On the evening of December 22, 1972, the city of Managua, Nicaragua, was hit with an earthquake of magnitude 6.2. Because the city was hosting a major baseball tournament that had added additional festivities to the pre-Christmas season, little attention was paid to the first tremors. Small tremors are commonplace in this Central American country. As midnight approached the tremors increased in both frequency and strength and homes were shaking with such violence that many people moved out of their homes. Soon fires broke out all over the city, triggered by the earthquake, and a state of near panic developed. All lights had gone out and the smoke and fires made it difficult for anyone to know with any accuracy what was happening. Next morning the details of the tragedy became clear: 5,000 people had lost their lives, 20,000 had been injured, and the whole city looked like a place that was at war.
Two elements in the site of Managua add to the terror of earthquakes. First, the foundation of the city is not solid rock as one might suppose but rather fragments of volcanic material that together add up to a sort of rock cushion, easily disturbed and shaken by seismic vibrations. The other problem is the type of material used in housing construction, a local resource consisting of rough wood frames with adobe and stone infilling and with clay roofs. This type of house collapses easily when an earthquake strikes, as happened here on a grand scale.
People were running around, screaming, searching desperately for children and friends who were caught in the collapsed buildings. Medical personnel coped as well as they could as the city’s eight hundred-bed hospital broke apart, killing over ninety adults and children. At the local prison, an ancient building, eighty of the prisoners were crushed to death when the building collapsed. About four hundred others managed to escape through the open walls.
Nicaragua like other nations along the western coasts of North and South America is under the influence of subducting ocean tectonic plates and these are the causes of the earthquakes and volcanic eruptions that occur. In Nicaragua’s case the subducting plate is the Cocos and it is always moving beneath the Caribbean Plate at a rate of about three inches a year.
From the middle of the nineteenth century, when instruments were available for the first time to detect seismic activity in this region, Nicaragua has experienced ten major earthquakes, all of them of relatively small magnitude but, because of the nature of the underlying rock, nevertheless able to do enormous damage. In March of 1931 an earthquake of magnitude 5.6 struck the western part of the city and killed a thousand people. The December 1972 event is regarded as the second most disastrous earthquake in the history of this Central American region.

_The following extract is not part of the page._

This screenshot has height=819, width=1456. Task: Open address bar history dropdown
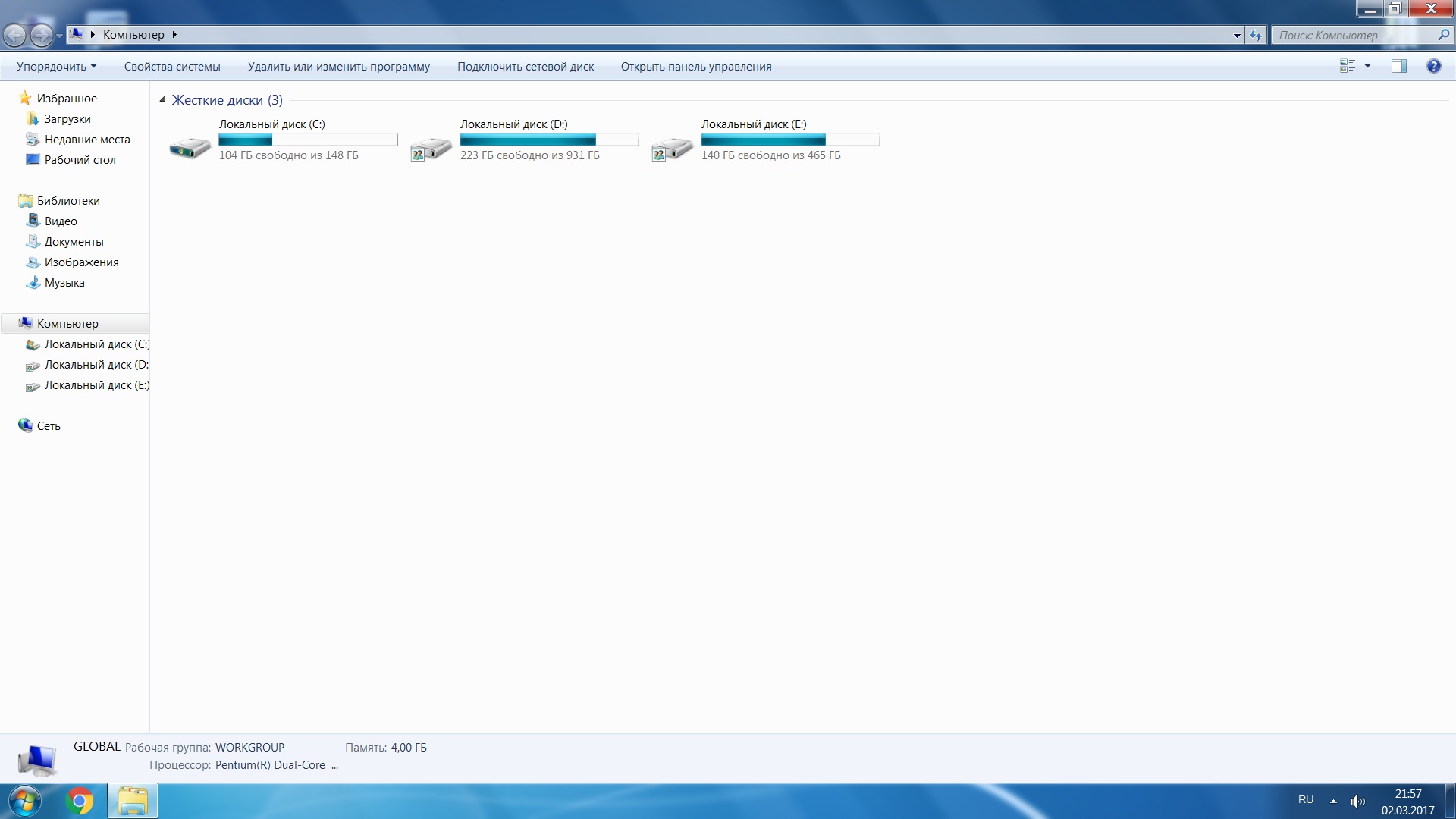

On the morning after the quake rescuers began the difficult task of disposing of the thousands of unclaimed corpses. Because of the prevailing high temperature, even in December, some bodies had to be doused with gasoline and set on fire. Three days later, because all the bodies had not yet been incinerated or buried, a large part of downtown Managua was declared a contaminated area. It was leveled and covered over with lime. Help for the stricken city came from many places.
Costa Rica, Nicaragua’s nearest neighbor nation to its south, sent in a medical team on the day after the quake. On the same day aid arrived from Cuba and Honduras. The United States sent doctors nurses and supplies. Reconstruction began at once and a significant amount of improvement had been achieved in the succeeding five years before political change slowed down the work. Today much of the damage from the 1972 earthquake can still be seen in Managua’s downtown area.